Go to the rear of the building, take the narrow steps down to the basement door, knock twice and wait for the buzzer. When the lock clicks, push hard. The door is reinforced steel. Enter with caution, your eyes need to adjust to the gloom. The Whore will be waiting for you inside, lounging in a big leather chair, picking the remnants of her last meal from her teeth. Her black silk skirt will be bunched around the top of her thighs, legs spread so you can glimpse her panties. She will grin through thin lips and you will know she intends to kill you. Your flesh is next on the menu.
‘No shit,’ Markus says, and gives me that ‘fuck you’ smirk usually reserved for tough guys.
I respond with a casual shrug. ‘You asked me for a story man. Just telling you what I know.’
Markus slides the notebook back into his jacket pocket, takes a sip of coffee and eyes me with a wounded expression. ‘Vincent, how long have we known each other?’
I open my mouth to reply but he stops me with a raised finger. ‘Look, I’ve written a lot of shit in my time.

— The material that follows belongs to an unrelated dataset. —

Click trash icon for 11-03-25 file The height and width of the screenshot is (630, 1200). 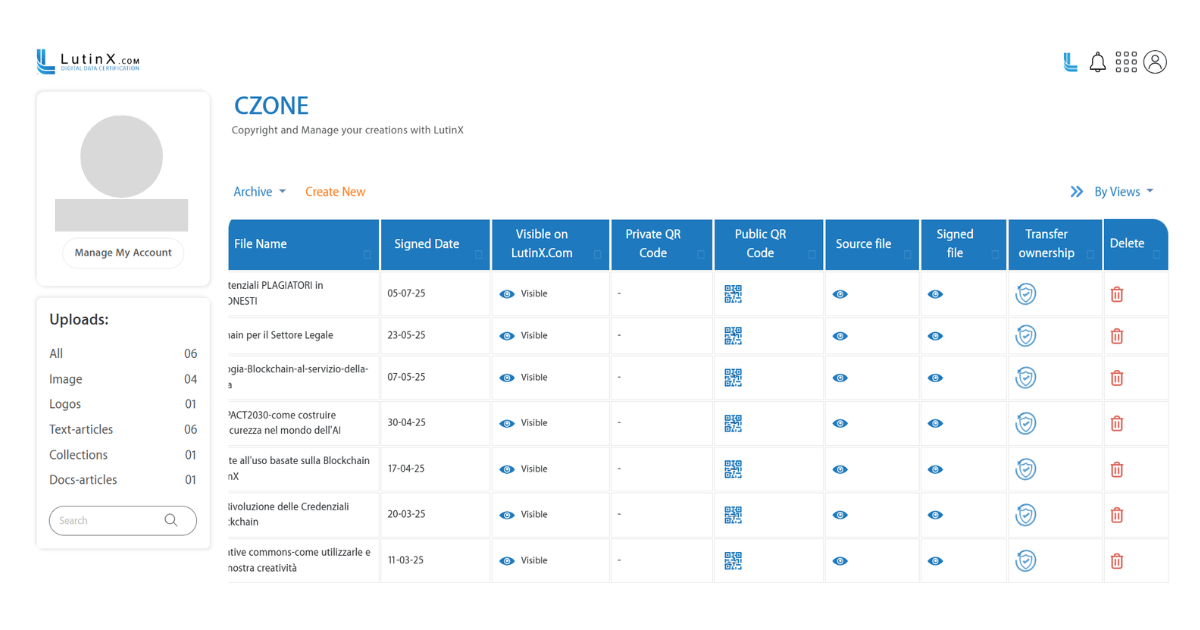tap(1117, 561)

People love juice. My editor likes a bit of extra topping on the cake, but flesh eating whores ain’t gonna cut it. If you want to make a buck, give me a decent story - something I can get my teeth into.’ He cracks a self congratulatory smile, and waits for my reaction to the joke.
I stare across the table, deadpan. I need to rethink my strategy. I’m clean out of drug stories, sex scandals, and who is doing what to whom. I need Markus’s money if I’m gonna impress Josie. Dinner for two at Marco’s ain’t cheap.

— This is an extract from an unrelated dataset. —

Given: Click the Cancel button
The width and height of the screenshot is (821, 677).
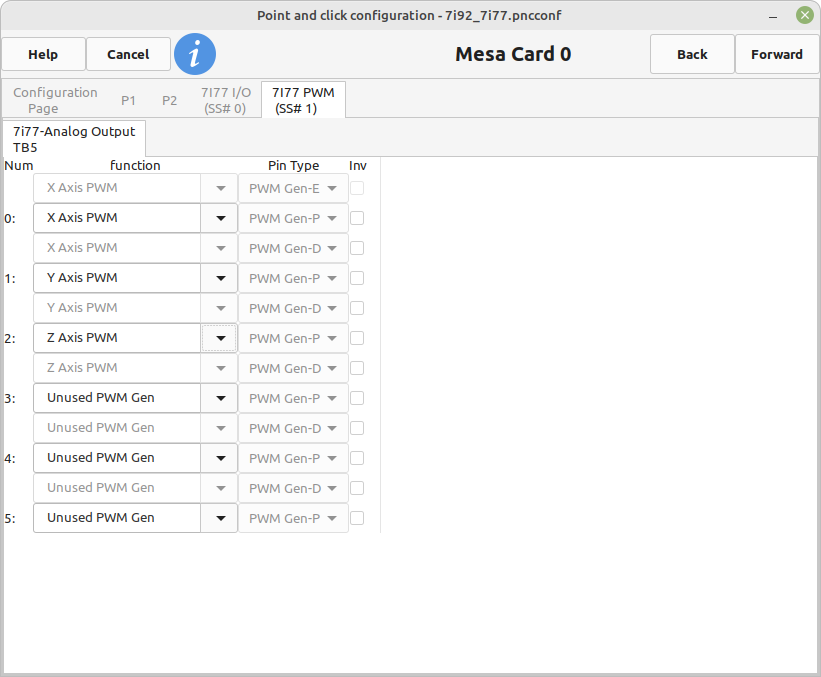Looking at the screenshot, I should pyautogui.click(x=128, y=54).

I lean forward and whisper, ‘Markus listen. I know this is hard to swallow, but the story is true. The Whore is not what she seems. She’s not human.’
Markus shakes his head. ‘Time out Vincent. I’ve got things to do.’ He pushes back his chair and stands to leave.

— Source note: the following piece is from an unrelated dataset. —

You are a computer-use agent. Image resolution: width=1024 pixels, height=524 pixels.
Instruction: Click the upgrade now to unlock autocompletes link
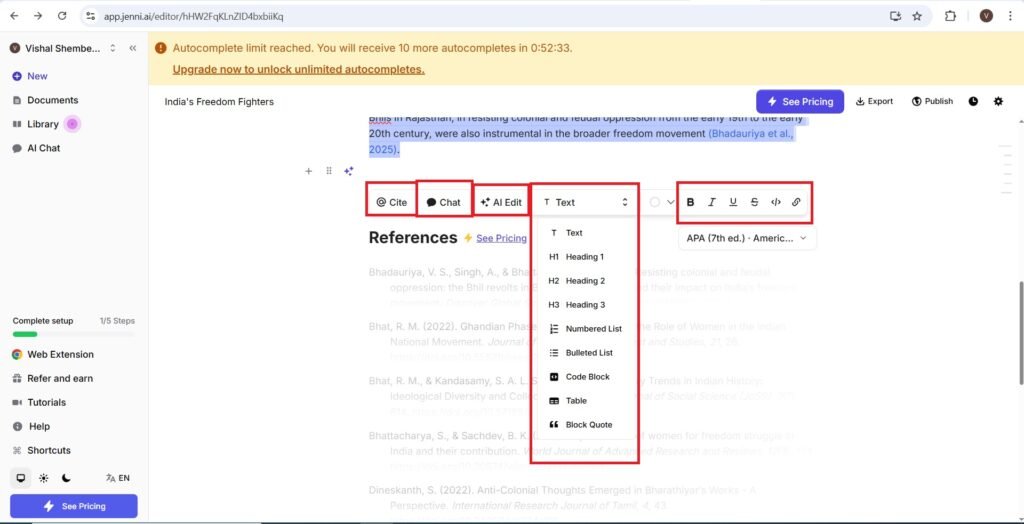pyautogui.click(x=298, y=69)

My date with Josie is slipping away. I’ve got to act fast.
‘The Whore is a demon Markus, I can prove it. I’ll take you over there. You can see for yourself.’
‘For Christ’s sake Vincent, give me a break.’
‘No, please trust me. I’ve seen her.’
Markus hesitates, his eyes searching my face for the lie he expects to see there. I hold his gaze for a moment. Finally, he relents and lowers himself back into his seat. ‘OK, this had better be good. But you don’t get a dime until I verify the story.’
Now it is my turn to smile. I glance around the coffee shop. The place is half empty, no one is listening. I tell Markus we need to take precautions before we confront the demon. This time he doesn’t argue.